▶ [Reading passage]:
■ ■ ■ ■
These are the python classes that live in databuilder/models/.
Models represent the data structures that live in either neo4j (if the model extends Neo4jSerializable) or in elasticsearch.
Models that extend Neo4jSerializable have methods to create:
- the nodes
- the relationships
In this way, amundsendatabuilder pipelines can create python objects that can then be loaded into neo4j / elastic search without developers needing to know the internals of the neo4j schema.
What datasets does my org have?
This corresponds to a dataset in amundsen and is the core building block. In addition to ColumnMetadata, tableMetadata is one of the first datasets you should extract as almost everything else depends on these being populated.
In general, for Table and Column Metadata, you should be able to use one of the pre-made extractors in the extractor package
What is the earliest data that this table has? What is the latest data? This is NOT the same as when the data was last updated.
Corresponds to the earliest and latest date that a dataset has. Only makes sense if the dataset is timeseries data. For example, a given table may have data from 2019/01/01 -> 2020/01/01 In that case the low watermark is 2019/01/01 and the high watermark is 2020/01/01.
Depending on the datastore of your dataset, you would extract this by:
- a query on the minimum and maximum partition (hive)
■ ■ ■ ■
Dataset excerpt:
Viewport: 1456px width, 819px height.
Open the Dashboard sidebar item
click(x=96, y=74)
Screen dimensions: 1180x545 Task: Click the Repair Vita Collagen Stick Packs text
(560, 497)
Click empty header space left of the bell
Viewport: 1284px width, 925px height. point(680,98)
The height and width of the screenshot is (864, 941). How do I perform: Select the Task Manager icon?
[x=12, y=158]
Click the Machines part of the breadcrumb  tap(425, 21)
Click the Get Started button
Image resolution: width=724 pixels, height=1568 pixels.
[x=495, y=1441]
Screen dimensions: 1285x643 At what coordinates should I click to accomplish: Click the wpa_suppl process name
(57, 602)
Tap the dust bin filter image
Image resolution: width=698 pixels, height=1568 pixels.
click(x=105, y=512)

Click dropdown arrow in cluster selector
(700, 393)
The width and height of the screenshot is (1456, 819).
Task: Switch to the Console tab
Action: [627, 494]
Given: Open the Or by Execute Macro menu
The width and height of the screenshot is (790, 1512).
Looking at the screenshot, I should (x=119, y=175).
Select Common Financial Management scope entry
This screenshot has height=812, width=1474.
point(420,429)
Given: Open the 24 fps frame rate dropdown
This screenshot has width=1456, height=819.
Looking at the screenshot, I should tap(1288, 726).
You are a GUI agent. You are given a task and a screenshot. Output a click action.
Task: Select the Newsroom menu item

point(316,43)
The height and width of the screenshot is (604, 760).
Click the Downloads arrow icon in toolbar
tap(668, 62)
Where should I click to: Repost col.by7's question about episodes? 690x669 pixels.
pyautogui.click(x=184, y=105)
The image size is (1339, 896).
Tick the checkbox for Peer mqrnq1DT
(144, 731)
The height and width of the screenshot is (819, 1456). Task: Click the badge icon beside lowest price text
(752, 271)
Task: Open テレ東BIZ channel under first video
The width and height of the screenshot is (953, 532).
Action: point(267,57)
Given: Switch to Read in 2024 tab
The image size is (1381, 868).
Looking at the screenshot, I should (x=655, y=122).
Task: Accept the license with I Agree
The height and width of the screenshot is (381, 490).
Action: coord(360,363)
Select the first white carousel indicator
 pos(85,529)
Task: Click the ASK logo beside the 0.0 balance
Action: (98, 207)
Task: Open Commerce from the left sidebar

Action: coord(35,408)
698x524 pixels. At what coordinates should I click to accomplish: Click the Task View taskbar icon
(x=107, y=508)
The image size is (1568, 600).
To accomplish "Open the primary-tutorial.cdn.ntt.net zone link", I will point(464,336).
■ ■ ■ ■
▶ [Complete the following]:
A: List every question that the databuilder models page poses.
B: Put the lines of the records, from the line containing "The height and width of the screenshot is (819, 1456)." through the end of the records, into a numbered list, with both ends included and blank lines omitted.

▶ [Results for each task]:
A:
- What datasets does my org have?
- What is the earliest data that this table has?
- What is the latest data?

B:
1. The height and width of the screenshot is (819, 1456). Task: Click the badge icon beside lowest price text
2. (752, 271)
3. Task: Open テレ東BIZ channel under first video
4. The width and height of the screenshot is (953, 532).
5. Action: point(267,57)
6. Given: Switch to Read in 2024 tab
7. The image size is (1381, 868).
8. Looking at the screenshot, I should (x=655, y=122).
9. Task: Accept the license with I Agree
10. The height and width of the screenshot is (381, 490).
11. Action: coord(360,363)
12. Select the first white carousel indicator
13.  pos(85,529)
14. Task: Click the ASK logo beside the 0.0 balance
15. Action: (98, 207)
16. Task: Open Commerce from the left sidebar
17. Action: coord(35,408)
18. 698x524 pixels. At what coordinates should I click to accomplish: Click the Task View taskbar icon
19. (x=107, y=508)
20. The image size is (1568, 600).
21. To accomplish "Open the primary-tutorial.cdn.ntt.net zone link", I will point(464,336).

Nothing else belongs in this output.